# HR10-250 and OTA Signal Strength



## JayDog08 (Oct 21, 2003)

Just got the HR10-250. The OTA signal is terrible. Signal strength goes from around 80, down to up to 40, down to zero. It is constantly flucuating. When I attach the same indoor antenna straight to my TV the signal comes in perfectly. Am I doing something wrong or is the DVR just that bad at receiving the signal?


----------



## kdonnel (Nov 28, 2000)

Is the tuner in your tv NTSC or ATSC? You can't really compare NTSC reception to ATSC reception.
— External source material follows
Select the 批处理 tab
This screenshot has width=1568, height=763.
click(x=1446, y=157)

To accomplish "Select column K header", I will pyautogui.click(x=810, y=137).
You are describing multipath. Try pointing the antenna differently or getting a directional antenna. Multipath occurs when the signal is coming at the antenna from multiple directions due to reflection off something out of your control.


----------



## JimSpence (Sep 19, 2001)

Multipath is to ATSC as ghosting is to NTSC. Also, your digital station isn't broadcasting on the same frequency as the analog version. For example, my ABC affiliate is analog ch 34 and their digital frequencey is ch 4. So I only use the analog side to get the general alignment to the towers. Then tweak in the digital.


----------



## JayDog08 (Oct 21, 2003)

kdonnel said:


> Is the tuner in your tv NTSC or ATSC? You can't really compare NTSC reception to ATSC reception.
> 
> You are describing multipath. Try pointing the antenna differently or getting a directional antenna. Multipath occurs when the signal is coming at the antenna from multiple directions due to reflection off something out of your control.


ATSC


----------



## Philly Bill (Oct 6, 2004)

Huh?

I have an HD Tuner built into my set and get great reception using my Silver Sensor.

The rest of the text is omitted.